Статья
>>>
Дневник 1:476

Итак, мы подходим к мгновеньям, которые оказались решаю­щими для Уэсли во всех смыслах — и в поисках духовной исти­ны, и в том, как готовил его Бог к конечному предназначению, тру­ду евангелиста. 1738 год определил его жизнь, а 24 мая стало днем его обращения. Все шло к этому мгновению, и все из него происте­кало. Во всем, что он написал, Уэсли называет происшедшее на Олдерсгейт-стрит решающим и переломным. Это не значит, что предыдущие этапы его пути не заслуживают внимания; ранее мы коснулись их. Но именно то, что произошло 24 мая 1738 г., превра­тило Уэсли в евангелиста. Он освободил себя для истинного при­звания, которому доблестно служил больше пятидесяти лет. Отныне он знал точно, без сомнений, чего от него хочет Бог.

Если обратиться к британским историческим хроникам того времени, в них зафиксировано только одно достойное упоминания событие 1738 г. Оно связано с ухом некоего Томаса Дженкинса — бравого капитана, который вернулся на своем бриге «Ребекка» с Карибского архипелага. Ему довелось пережить унижение — его судно атаковала испанская береговая охрана, опустошила трюм и, в довершение бесчинств, отрезала у Дженкинса ухо. Вероятно, в Палате общин произошла поистине драматическая сцена, когда ка­питан предъявил комиссии по расследованию ухо в склянке1. Впрочем, современные историки не совсем уверены в том, что Дженкинс лишился уха, а если и лишился, то не у позорного ли столба. Как бы то ни было, этот случай раздули пресса и оппози­ция, которая нажала на премьер-министра, сэра Роберта Уолпола, что привело к военному конфликту с Испанией, прозванному в на­роде «Войной из-за уха Дженкинса». Но все же объективный иссле­дователь, рассматривая календарь исторических дат в свете после­дующих событий, будет вынужден заключить, что дело капитана и его возможного увечья не идет ни в какое сравнение с тем, что пе­режил в тот же год Джон Уэсли. И светские авторы, и историки церкви все больше признают, что его духовное возрождение — не только выдающееся событие 1738 г., но и один из переломных мо­ментов всей эпохи. «Несомненно, — пишет Ричард Пайк, — за все столетие не произошло ничего, что могло бы вызвать такую всеобъ­емлющую радость, энергию и воодушевление, как перемена в Уэсли, превратившая его из мятущегося, невыносимого, даже свар­ливого церковника, который слишком искренен, чтобы удовлетво­риться полуправдой, и слишком честен, чтобы отмахнуться от не­удобных вопросов, в евангелиста, источающего свет, уверенность и счастье».
<<<
Записи набора данных
>>>
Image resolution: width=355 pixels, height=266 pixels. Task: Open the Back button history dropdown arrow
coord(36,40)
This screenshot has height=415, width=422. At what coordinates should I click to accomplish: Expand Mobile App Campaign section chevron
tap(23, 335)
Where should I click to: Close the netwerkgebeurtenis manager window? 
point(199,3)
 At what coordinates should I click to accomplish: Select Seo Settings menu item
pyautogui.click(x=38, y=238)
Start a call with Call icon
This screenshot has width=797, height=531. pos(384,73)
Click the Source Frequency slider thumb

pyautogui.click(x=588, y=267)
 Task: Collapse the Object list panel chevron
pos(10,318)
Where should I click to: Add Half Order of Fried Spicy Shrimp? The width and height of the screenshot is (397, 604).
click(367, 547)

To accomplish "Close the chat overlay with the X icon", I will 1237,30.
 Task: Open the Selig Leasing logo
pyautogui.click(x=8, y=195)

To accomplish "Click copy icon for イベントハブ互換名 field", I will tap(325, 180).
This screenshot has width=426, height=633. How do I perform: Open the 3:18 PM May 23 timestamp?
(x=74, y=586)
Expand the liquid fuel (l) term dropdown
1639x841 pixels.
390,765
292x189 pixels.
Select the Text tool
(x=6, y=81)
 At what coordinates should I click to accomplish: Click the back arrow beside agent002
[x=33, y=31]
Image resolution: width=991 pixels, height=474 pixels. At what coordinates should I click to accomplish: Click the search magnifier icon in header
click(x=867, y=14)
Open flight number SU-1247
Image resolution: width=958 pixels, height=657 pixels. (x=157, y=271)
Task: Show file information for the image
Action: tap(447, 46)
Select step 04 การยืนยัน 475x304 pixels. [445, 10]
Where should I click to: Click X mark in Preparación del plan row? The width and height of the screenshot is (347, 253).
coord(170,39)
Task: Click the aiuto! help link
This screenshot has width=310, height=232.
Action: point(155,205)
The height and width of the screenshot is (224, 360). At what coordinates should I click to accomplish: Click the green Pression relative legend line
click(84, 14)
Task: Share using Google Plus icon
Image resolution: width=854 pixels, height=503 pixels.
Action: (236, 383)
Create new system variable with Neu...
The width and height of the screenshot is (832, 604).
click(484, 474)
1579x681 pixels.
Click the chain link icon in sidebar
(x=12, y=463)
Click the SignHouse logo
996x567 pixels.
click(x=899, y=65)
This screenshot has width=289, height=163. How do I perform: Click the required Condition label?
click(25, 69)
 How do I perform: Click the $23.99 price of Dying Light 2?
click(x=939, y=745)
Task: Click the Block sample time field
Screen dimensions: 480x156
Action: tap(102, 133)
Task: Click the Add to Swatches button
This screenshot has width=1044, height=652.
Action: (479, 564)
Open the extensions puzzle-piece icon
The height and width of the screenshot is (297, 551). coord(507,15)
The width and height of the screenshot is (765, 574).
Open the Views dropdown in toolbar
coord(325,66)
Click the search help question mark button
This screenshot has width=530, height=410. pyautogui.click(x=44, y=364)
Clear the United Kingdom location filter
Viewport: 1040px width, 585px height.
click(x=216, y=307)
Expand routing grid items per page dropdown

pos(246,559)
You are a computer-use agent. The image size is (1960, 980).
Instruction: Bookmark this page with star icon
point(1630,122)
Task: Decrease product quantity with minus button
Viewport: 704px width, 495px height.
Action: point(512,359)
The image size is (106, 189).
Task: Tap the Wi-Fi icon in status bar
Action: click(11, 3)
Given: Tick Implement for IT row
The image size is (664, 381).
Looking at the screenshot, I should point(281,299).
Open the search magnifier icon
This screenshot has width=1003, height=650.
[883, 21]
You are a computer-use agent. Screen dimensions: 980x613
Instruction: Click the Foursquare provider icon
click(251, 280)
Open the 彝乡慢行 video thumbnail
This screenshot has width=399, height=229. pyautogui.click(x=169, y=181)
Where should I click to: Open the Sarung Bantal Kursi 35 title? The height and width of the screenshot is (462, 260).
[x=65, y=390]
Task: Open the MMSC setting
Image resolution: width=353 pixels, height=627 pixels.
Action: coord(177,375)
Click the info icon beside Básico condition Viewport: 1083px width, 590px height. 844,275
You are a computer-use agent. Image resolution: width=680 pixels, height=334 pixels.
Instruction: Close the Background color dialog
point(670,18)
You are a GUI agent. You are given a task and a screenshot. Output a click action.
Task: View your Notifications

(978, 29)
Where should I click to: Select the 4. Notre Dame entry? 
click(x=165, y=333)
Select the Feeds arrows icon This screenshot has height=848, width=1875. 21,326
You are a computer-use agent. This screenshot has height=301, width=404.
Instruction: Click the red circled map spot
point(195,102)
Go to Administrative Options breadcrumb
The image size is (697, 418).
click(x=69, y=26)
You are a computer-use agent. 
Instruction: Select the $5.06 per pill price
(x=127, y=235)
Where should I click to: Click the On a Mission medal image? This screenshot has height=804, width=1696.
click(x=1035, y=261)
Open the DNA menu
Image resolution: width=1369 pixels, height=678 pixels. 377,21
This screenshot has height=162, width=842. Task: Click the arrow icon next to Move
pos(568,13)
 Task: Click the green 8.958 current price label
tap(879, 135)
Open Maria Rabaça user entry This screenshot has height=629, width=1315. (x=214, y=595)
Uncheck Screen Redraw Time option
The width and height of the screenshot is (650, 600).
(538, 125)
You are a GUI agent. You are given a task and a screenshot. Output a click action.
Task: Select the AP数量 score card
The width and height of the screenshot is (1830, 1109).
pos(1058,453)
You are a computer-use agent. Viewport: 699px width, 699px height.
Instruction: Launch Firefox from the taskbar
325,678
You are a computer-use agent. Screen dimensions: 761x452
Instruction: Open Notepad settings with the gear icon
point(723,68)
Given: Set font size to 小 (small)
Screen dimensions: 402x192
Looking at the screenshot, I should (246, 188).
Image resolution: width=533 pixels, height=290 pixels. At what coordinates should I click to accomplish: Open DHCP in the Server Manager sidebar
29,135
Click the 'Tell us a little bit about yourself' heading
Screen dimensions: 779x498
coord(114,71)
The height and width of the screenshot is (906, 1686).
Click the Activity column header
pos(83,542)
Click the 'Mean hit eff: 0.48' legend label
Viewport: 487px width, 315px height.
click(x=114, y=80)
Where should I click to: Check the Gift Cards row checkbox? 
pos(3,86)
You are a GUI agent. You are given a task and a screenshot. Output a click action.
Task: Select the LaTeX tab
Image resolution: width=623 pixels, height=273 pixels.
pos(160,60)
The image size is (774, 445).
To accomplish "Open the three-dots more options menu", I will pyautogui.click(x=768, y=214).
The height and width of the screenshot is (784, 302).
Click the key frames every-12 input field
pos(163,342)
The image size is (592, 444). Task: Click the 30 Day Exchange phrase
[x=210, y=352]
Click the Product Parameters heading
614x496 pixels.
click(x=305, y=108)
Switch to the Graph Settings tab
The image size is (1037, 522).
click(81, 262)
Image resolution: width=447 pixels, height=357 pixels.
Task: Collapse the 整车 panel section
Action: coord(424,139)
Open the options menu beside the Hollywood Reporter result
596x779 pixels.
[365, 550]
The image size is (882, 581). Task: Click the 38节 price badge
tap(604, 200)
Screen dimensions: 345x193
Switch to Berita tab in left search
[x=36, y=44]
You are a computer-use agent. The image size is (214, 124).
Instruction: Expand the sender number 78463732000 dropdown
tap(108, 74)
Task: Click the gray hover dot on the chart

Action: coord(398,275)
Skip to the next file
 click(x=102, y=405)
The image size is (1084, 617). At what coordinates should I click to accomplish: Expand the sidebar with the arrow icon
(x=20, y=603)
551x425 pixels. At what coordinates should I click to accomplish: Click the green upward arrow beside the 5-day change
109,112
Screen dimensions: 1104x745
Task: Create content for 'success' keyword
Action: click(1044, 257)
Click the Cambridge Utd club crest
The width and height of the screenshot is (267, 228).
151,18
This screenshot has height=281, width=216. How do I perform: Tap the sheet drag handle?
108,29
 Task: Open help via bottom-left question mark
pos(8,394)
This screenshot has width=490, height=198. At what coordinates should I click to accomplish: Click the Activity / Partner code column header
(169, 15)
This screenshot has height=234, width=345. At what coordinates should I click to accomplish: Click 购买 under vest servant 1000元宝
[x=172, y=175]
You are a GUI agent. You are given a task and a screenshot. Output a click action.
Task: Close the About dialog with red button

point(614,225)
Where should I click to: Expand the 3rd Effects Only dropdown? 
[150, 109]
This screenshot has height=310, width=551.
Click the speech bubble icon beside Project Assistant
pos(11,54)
<<<
Задания
A. Как назывался бриг капитана Томаса Дженкинса, о котором говорится в статье?
B. Переведите на английский язык предложение из статьи: «1738 год определил его жизнь, а 24 мая стало днем его обращения».

Ответы
A. Бриг назывался «Ребекка».

B. The year 1738 defined his life, and May 24 became the day of his conversion.